La nouvelle rédaction qui nous a été communiquée à
l’ouverture de la séance, au nom de M. le ministre de l’intérieur, ne change
rien à l’état de la discussion, et je dois en faire la remarque, le conseil
entier est substitué au collège des bourgmestre et échevins : il ne s’agit que
du mode d’exercice du droit ; mais l’étendue du droit reste la même.
La proposition soulève une première question : «
Les représentations théâtrales peuvent-elles être soumises à des mesures
préventives ? »
La constitution a affranchi la presse de toute
censure, mais l’art dramatique n’est pas la presse ; le théâtre a existé et
pourrait encore exister sans la presse. L’art dramatique participe à la liberté
de la pensée, mais il l’exerce par un mode particulier qu’on ne saurait de
bonne foi assimiler à l’imprimerie : autre chose est de distribuer un écrit à
des lecteurs épars, qui se passionnent isolément et par eux-mêmes ; autre chose
de parler à la multitude réunis, de l’électriser par tous les prestiges de la
scène, de l’agiter, de l’entraîner, d’en disposer en masse. Sous ce rapport, la
pensée périodique elle-même, bien qu’elle s’adresse presque simultanément à des
milliers d’abonnés dispersés, n’égale pas en puissance l’art dramatique. Il y a
ici plus d’une manifestation d’opinion, plus qu’un écrit : il y a mise en
action de la pensée, avec toutes les illusions de la réalité.
D’ailleurs les mesures préventives à l’égard des
représentations théâtrales laissent sauve la facilité d’imprimer, de publier et
de vendre la pièce à laquelle on ferme seulement l’accès de la scène, et que
l’auteur reste libre de communiquer au public dans les limites du droit de la
presse.
Voilà ce qu’on peut dire sur la première question ;
voilà ce qu’ont dit, il y a peu de mois, à la tribune de France, des
représentants de tous les partis, M. Thiers comme M. Odillon-Barrot,
M. Sauzet comme M. de Lamartine.
« Mais dans quels cas et pour quels motifs ces
mesures préventives pourront-elles être autorisées ? »
Telle est la seconde question ; c’est ici que le
dissentiment commence, et que, non sans regret, je suis obligé de m’éloigner de
la rédaction proposée par M. le ministre de l’intérieur.

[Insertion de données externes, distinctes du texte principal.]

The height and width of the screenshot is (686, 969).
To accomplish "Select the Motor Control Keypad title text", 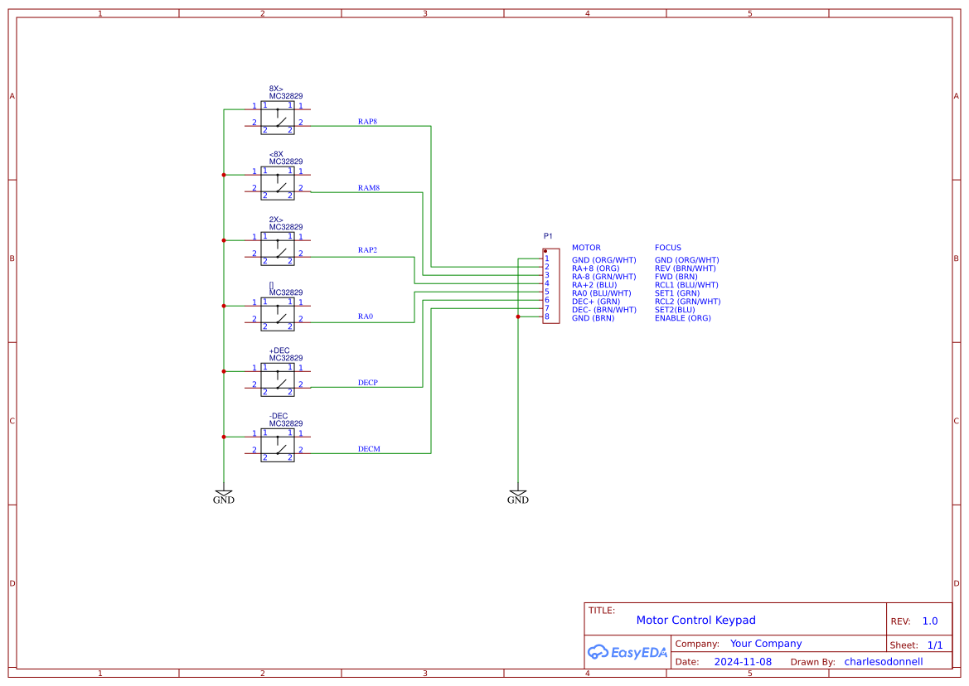I will (695, 620).
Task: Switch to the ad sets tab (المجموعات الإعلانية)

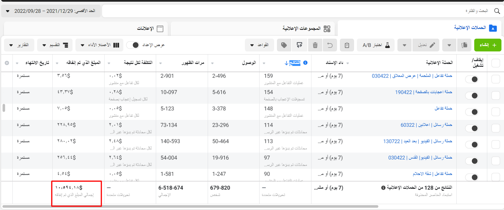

Je me hâte de la
mettre en regard de la loi votée récemment en France ; le projet qui vous est
proposé autorise la suspension de toute représentation « contraire aux
bonnes mœurs ou à l’ordre public « .c ; l’art. 22 de la loi du 9
septembre 1835 n’autorise de suspension que « pour des motifs d’ordre
public. » Il y a là deux systèmes bien différents dans leurs principes et
leur but.
Fixons-nous d’abord sur la nature des dangers qui
peuvent résulter, pour l’ordre public, d’une représentation dramatique ; en
général, le danger n’est pas inhérent à la pièce même. Il naît des
circonstances, il naît à ces époques où l’atmosphère, en quelque sorte
électrique, vient s’enflammer aux illusions de la scène. Choisissons un exemple
célèbre : rien de moins menaçant pour un gouvernement quelconque, que l’opéra
de
Cependant, voilà la pièce qui a servi de prologue à
notre révolution ; voilà la pièce dont la régence de Bruxelles a sagement
interdit la représentation pendant les déplorables journées d’avril 1834.

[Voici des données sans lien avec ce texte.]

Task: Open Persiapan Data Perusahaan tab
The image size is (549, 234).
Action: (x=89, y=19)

Pourquoi ? parce que, dans l’une et l’autre occasion
que je rappelle, le double dénouement, la catastrophe du tribun, la catastrophe
du peuple, s’effaçait devant les préoccupations populaires ; tout le drame se
résumait dans l’insurrection triomphante. Par elle-même, la pièce que je cite
n’est donc pas de nature à troubler le bon ordre ; la représentation de cette
pièce n’a pu avoir cet effet qu’accidentellement, et, ajoutons, passagèrement.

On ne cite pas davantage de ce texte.